There are many advantages of using hand signs in Ruedas, many of which will be discussed in later posts but the most obvious benefit is the fact that when the Rueda is large or the music is loud i.e. in a salsa club, then dancers will be able to follow the hand signs of the cantante - the caller - even if they do not hear the move being shouted. This factor in itself makes Rueda signs extremely important as most Ruedas involve big groups of people, and their surrounding environment is almost always noisy to the degree that using hand signs will immediately improve the communication between the cantante and the dancers in the Rueda. I.e. I have rarely been in a Rueda of more than 10 people where I got the impression that every person in the Rueda was able to hear all the moves being called throughout the entire song. Just a few weeks ago I went to a salsa night which started with a Rueda class with around 30 students. While the class was well taught and people were able to follow the moves during class, it all fell apart when the teacher tried to lead the Rueda a few hours later during social dancing simply because he did not use hand signs. Even though he was calling the moves as loud as he could, the noise of the music, the other people dancing, the bar staff working, people on the side talking to each other etc. meant that only the couples in the vicinity of the teacher could understand the moves while about 70% of the Rueda could not hear anything he shouted.

This is just one example which demonstrates the importance of Rueda hand signs and I have therefore always been interested in this aspect of the dance just as much as the names of the moves or even the moves themselves. Sadly, it is one of the least known aspects of Cuban salsa and I have been to many dance schools which never teach a single hand sign or even just inform their students that these exist. Most of the time the teachers do not know the hand signs themselves or just know a very small selection of hand signs which they might throw in randomly. I.e. I have been dancing in Ruedas where the cantante calls “Sombrero” and signals the move with the correct hand sign followed up by another move i.e. “Exhibela” where they will call the move without using the hand sign simply because they only know a select few signs. This type of inconsistent behaviour is of course misleading and confusing to students and will mean that in a noisy environment the whole Rueda would only be able to do the moves that they can hear.
I have found this aspect frustrating from the very beginning of dancing Cuban salsa and have hardly been to Ruedas where all the moves were called as well as signalled during the entirety of the song, but it has inspired me to collect all the hand signs I could find and ask teachers for all the details they had around hand signs every time I went to a new class, Rueda, performance etc. I have been dancing in many different places both at home as well as abroad since I started my interest in Rueda hand signs. This has allowed me to collect more of these than any other person I know and through the dance school I now run with Aimi I have shown them alongside every move I ever taught making sure that Ruedas contain both the names as well as the hand signs from start to finish. It is my sincere hope that through this blog and my dance classes more and more people will come to realise the clear advantages that hand signs bring in Ruedas so that they find wider acceptance, enhancing everybody’s experience while dancing in Rueda de Casino.

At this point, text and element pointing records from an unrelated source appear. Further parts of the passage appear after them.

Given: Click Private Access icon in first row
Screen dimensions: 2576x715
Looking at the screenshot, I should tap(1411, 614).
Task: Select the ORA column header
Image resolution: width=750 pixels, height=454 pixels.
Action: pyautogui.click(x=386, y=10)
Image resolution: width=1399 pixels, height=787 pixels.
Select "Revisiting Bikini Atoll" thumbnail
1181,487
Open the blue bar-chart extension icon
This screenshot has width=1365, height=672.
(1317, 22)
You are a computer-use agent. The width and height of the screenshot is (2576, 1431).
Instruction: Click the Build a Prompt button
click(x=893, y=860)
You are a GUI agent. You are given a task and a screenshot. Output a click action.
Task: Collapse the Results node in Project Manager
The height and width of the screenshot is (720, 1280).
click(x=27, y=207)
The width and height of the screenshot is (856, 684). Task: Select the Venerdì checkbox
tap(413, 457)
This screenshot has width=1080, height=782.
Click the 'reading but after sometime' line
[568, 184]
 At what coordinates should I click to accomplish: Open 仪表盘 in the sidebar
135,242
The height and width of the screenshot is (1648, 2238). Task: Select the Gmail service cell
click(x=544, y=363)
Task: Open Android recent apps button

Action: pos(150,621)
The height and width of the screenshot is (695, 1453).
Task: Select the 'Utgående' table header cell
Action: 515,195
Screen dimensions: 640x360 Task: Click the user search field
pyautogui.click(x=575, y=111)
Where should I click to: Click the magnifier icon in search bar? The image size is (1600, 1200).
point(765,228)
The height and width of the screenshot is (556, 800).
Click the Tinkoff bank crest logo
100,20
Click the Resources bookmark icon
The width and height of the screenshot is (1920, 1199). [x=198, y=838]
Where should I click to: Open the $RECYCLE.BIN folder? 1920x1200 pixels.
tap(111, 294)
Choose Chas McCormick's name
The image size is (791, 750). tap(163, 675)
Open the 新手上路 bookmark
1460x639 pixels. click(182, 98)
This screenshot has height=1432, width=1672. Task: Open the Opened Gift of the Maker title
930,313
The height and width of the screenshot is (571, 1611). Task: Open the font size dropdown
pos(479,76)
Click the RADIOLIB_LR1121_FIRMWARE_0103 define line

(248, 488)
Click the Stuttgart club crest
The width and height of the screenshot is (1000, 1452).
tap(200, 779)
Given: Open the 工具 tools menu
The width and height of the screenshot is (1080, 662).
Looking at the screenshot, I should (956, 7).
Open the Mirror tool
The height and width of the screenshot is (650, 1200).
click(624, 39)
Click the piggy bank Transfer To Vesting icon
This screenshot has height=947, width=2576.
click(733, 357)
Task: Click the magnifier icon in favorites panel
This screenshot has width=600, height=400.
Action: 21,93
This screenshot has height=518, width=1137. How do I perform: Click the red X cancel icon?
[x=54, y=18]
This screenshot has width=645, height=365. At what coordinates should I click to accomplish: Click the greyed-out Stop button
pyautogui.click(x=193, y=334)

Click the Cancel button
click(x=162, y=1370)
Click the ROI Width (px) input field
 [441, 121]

The first hand sign I want to introduce is the one for “Dame” where the cantante will use his free hand (usually the right hand) to wave backwards once as if to say “come closer”. This is a very descriptive sign as “Dame” literally means “Give me” meaning “give me another partner” so we are effectively signalling the next person in the Rueda to come closer to their respective leader. Another interpretation is that the waving hand is supposed to be taken as having originated from one of the many synonyms for “Dame” that can be called in the Rueda namely “Botala” which means “Chuck her”. In this context the idea is that we forget our current partner and move on to the next “chucking our current partner away” (all part of Cuban humour, do not execute this literally please!). I.e. it is the same hand sign people use in daily life when you hear them say “whatever” meaning they do not care about this current task, situation, problem etc. and want to move on to the next.